Problem to solve
Your copy starts at the line containing "[Mobile Navigation öffnen] (147, 407)" and ends at the last line below. Copy exactly, without pictures.
[Data provided Boundary: Start]
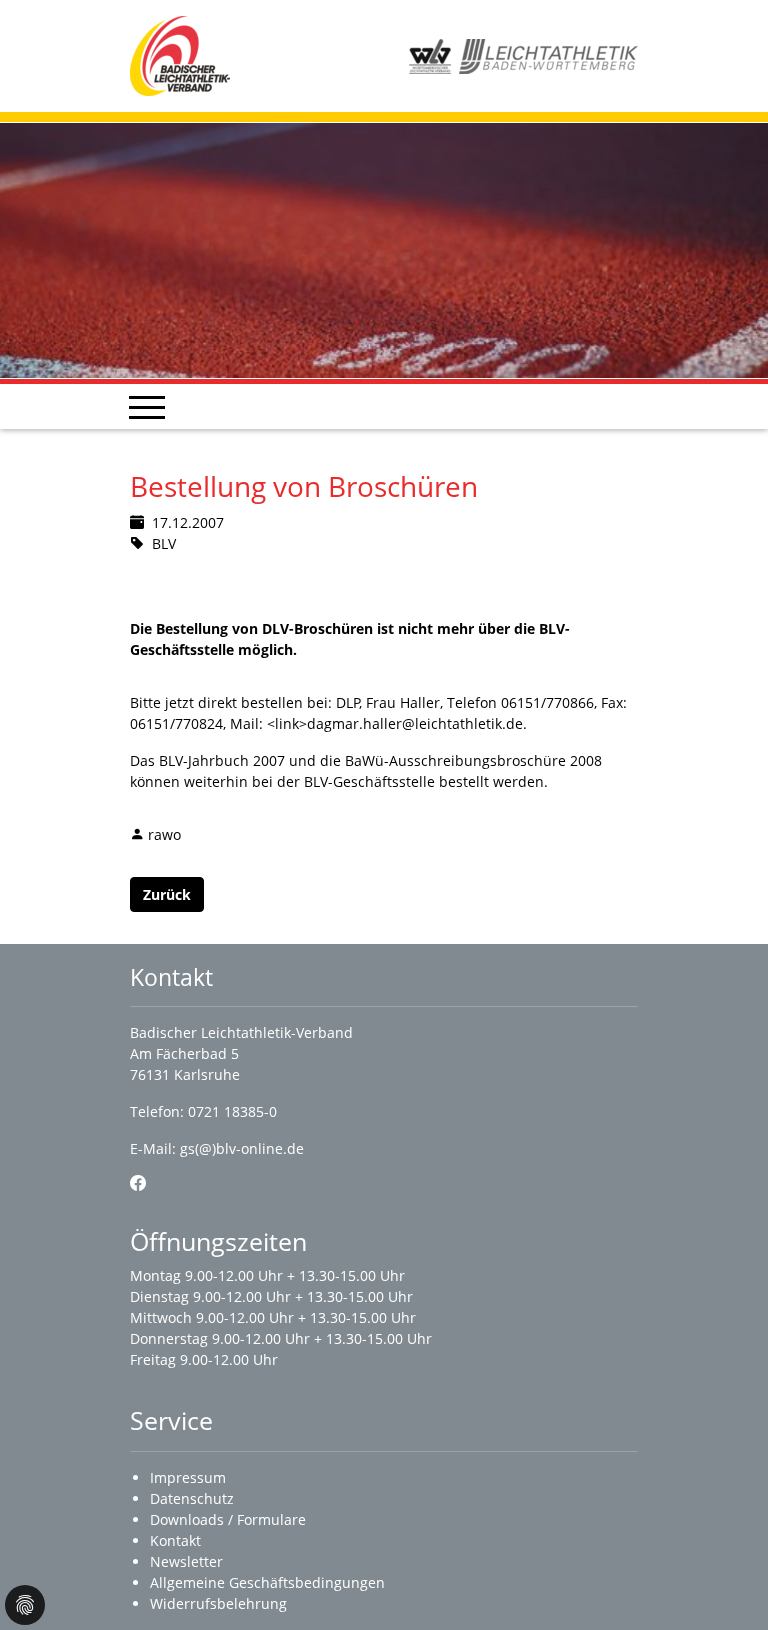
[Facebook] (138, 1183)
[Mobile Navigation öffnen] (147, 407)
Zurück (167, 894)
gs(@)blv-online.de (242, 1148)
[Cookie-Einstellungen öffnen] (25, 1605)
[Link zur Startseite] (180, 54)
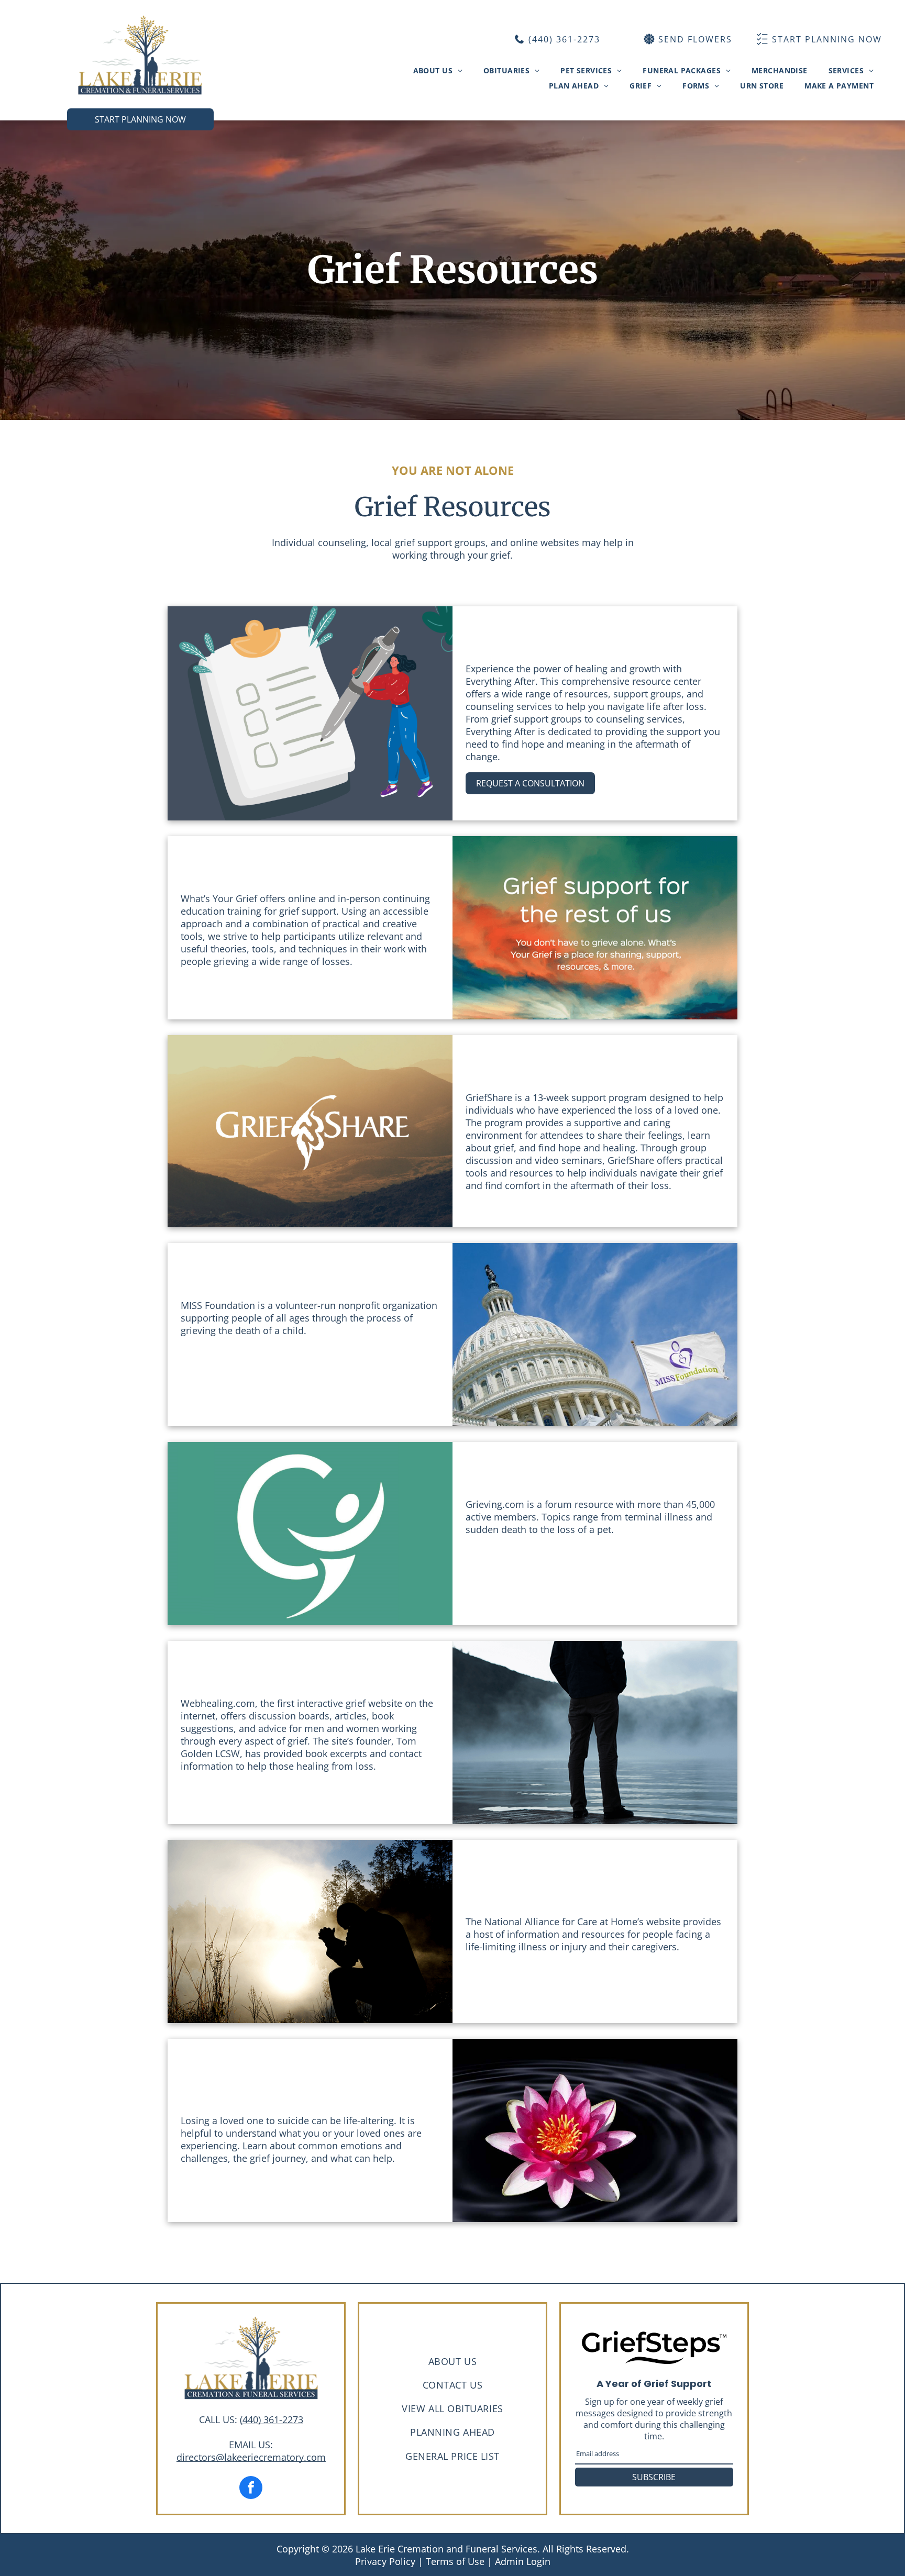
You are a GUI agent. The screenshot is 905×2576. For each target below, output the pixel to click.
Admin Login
[Data provided Boundary: End]
Response for this exercise
[Mobile Navigation öffnen] (147, 407)
Zurück (167, 894)
gs(@)blv-online.de (242, 1148)
[Cookie-Einstellungen öffnen] (25, 1605)
[Link zur Startseite] (180, 54)
You are a GUI agent. The screenshot is 905×2576. For each target below, output the pixel to click.
Admin Login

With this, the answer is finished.